Publicado 31/05/2026 05:07

Os ataques dos EUA contra as supostas "lanchas do narcotráfico" já causaram mais de 200 mortos

Archivo - Arquivo - 22 de novembro de 2025, Mar do Caribe, Águas Internacionais: Marinheiros da Marinha dos EUA orientam um caça F/A-18F Super Hornet, pertencente aos Blacklions do Esquadrão de Caças de Ataque 213, para que se posicione no convés de voo d
Europa Press/Contacto/Mcss Nathan Sears/U.S. Navy

O último ataque, ocorrido no último sábado, matou três supostos traficantes no Pacífico Oriental

MADRID, 31 maio (EUROPA PRESS) -

O Exército dos Estados Unidos anunciou a morte de três supostos traficantes de drogas em um novo ataque aéreo ocorrido no último sábado contra uma lancha que navegava pelo Pacífico Oriental, no mais recente episódio de sua operação antidrogas na região, que já deixou 202 mortos em oito meses.

O Comando Sul do Exército norte-americano informou nas redes sociais sobre o ataque contra a lancha, que “navegava por uma rota conhecida de tráfico de drogas no Pacífico” e “estava participando de uma operação de tráfico de drogas”.

Neste último episódio, “três narcoterroristas, todos homens, morreram nesta operação”, segundo informou o Comando Sul.
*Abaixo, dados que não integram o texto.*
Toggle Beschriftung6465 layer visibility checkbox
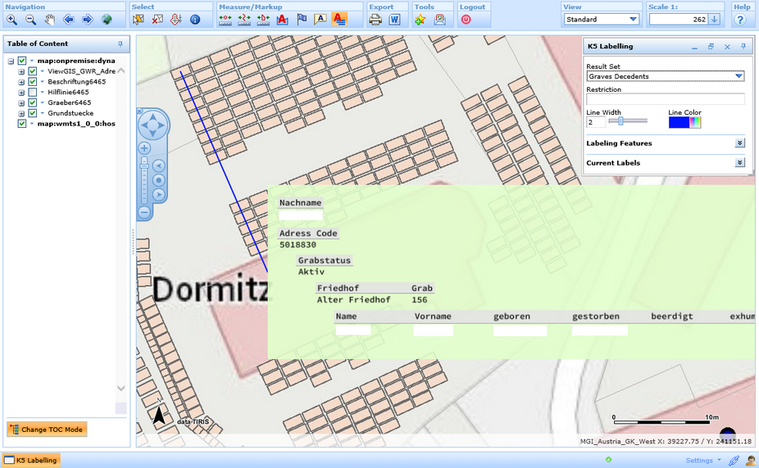The image size is (759, 468). click(33, 82)
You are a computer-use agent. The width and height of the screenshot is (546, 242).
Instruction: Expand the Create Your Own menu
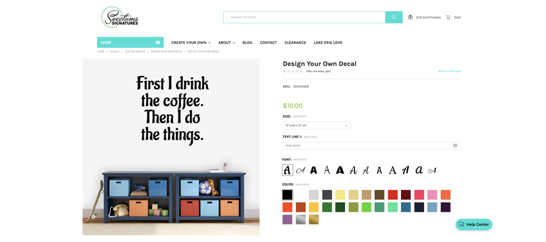tap(191, 43)
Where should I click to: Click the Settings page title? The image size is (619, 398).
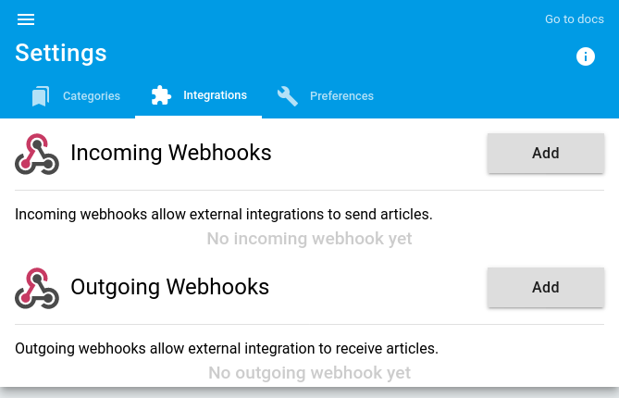tap(61, 53)
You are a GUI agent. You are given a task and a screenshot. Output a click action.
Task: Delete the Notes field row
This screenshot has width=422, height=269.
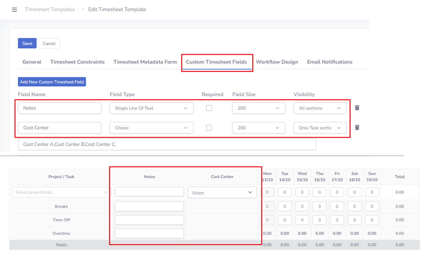[x=357, y=108]
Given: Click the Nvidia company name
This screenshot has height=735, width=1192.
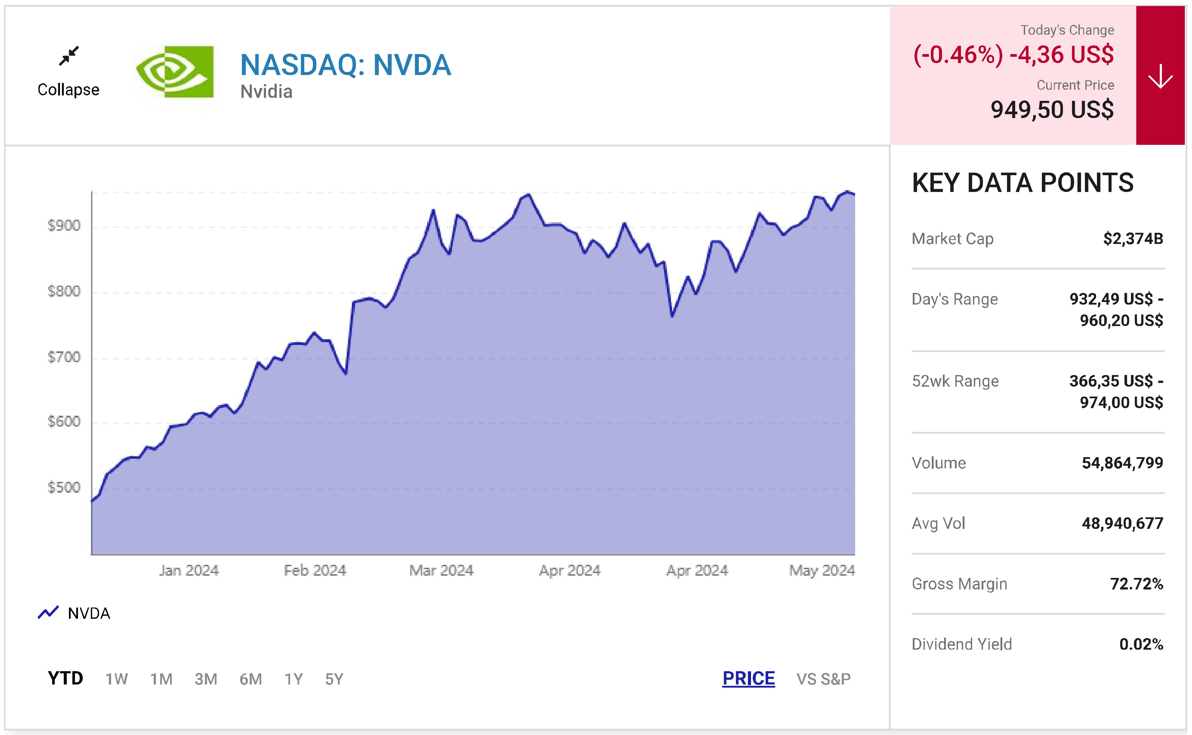Looking at the screenshot, I should 267,92.
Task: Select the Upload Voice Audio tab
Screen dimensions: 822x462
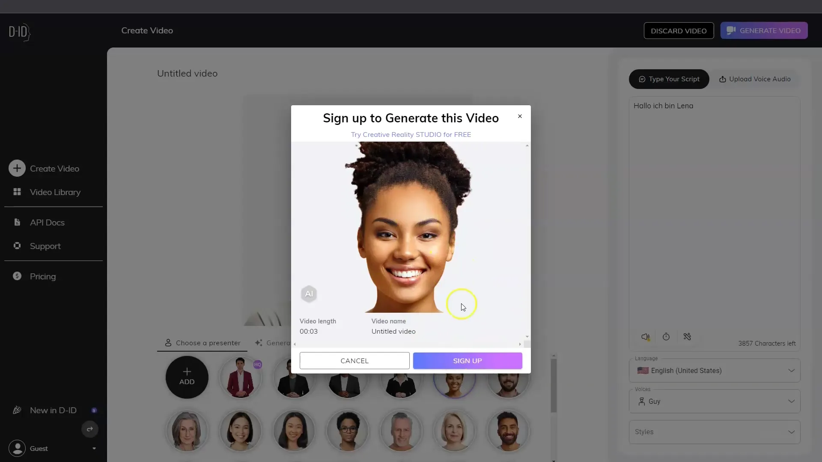Action: [755, 79]
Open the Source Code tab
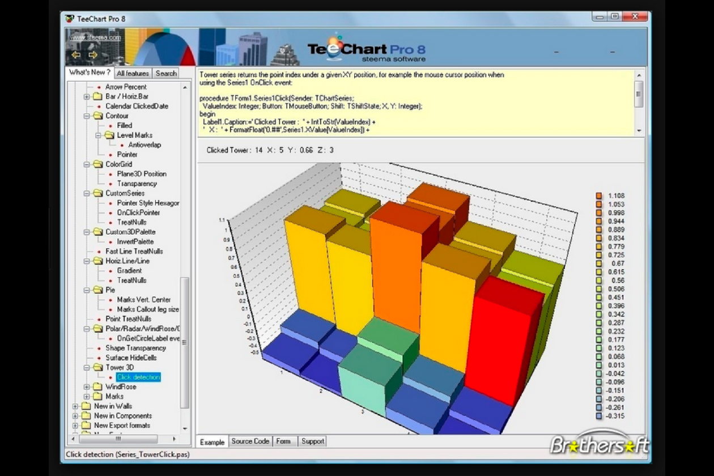Viewport: 714px width, 476px height. [x=250, y=441]
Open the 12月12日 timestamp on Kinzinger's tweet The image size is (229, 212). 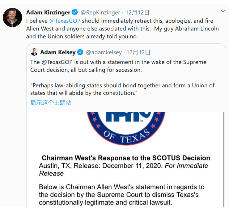pyautogui.click(x=138, y=13)
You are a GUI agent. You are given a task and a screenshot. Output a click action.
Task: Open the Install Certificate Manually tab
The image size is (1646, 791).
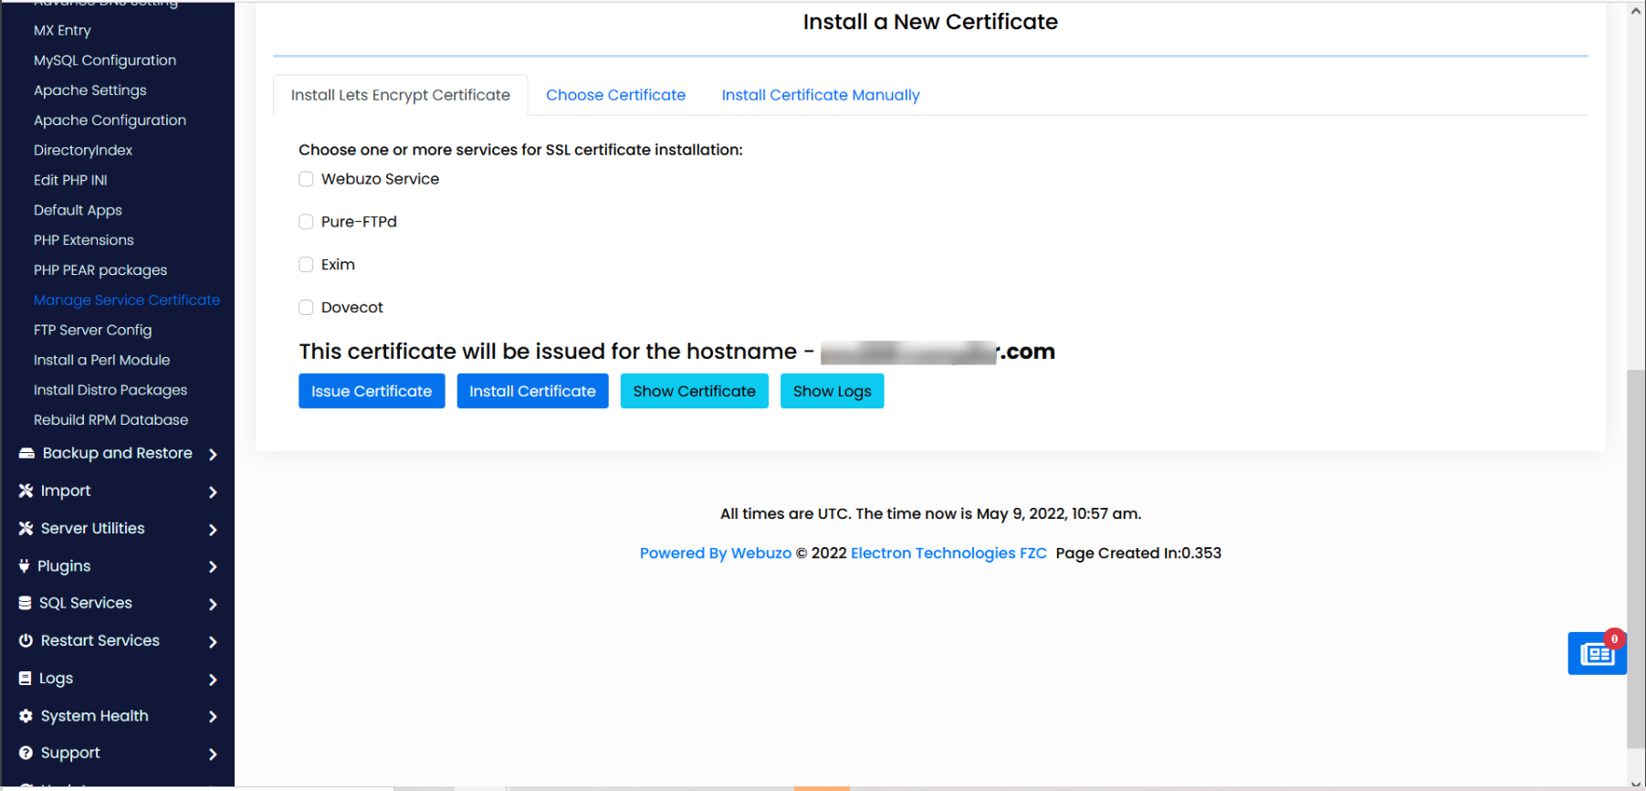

Na última sexta-feira, outro ataque deixou mais dois mortos no Pacífico colombiano.

A operação Lança do Sul é uma iniciativa militar dirigida contra os cartéis de drogas que os Estados Unidos designaram como “organizações terroristas”, como o Cartel dos Sóis, mas também atingiu o âmbito político ao apontar diretamente governos latino-americanos como o venezuelano, e em particular o presidente Nicolás Maduro, agora sob custódia dos Estados Unidos.

Organizações de direitos humanos denunciaram toda essa operação, considerando que os Estados Unidos estão cometendo assassinatos extrajudiciais e que a Casa Branca “não apresentou nenhuma prova” de que as vítimas tenham cometido crimes, nem identificou um único nome entre os mortos, como lembrou a Anistia Internacional.

"As autoridades americanas também optaram por não processar nenhum sobrevivente dos ataques aéreos, sugerindo que, mesmo que as acusações de tráfico ilícito fossem verdadeiras, não há provas suficientes para ganhar um processo contra eles. Em vez disso, libertaram sem acusação as pessoas capturadas com vida”, lamentou a Anistia.

“Independentemente de as vítimas terem cometido crimes ou não, assassiná-las é totalmente ilegal de acordo com as leis americanas e internacionais”, declarou a esse respeito a diretora nacional de relações governamentais da Anistia Internacional Estados Unidos, Amanda Klasing.

“Os supostos suspeitos de crimes devem ser processados pelas forças de segurança, que estão sujeitas ao direito internacional dos direitos humanos, o qual proíbe o uso de força letal, a menos que seja absolutamente necessário diante de uma ameaça iminente à vida”, acrescentou.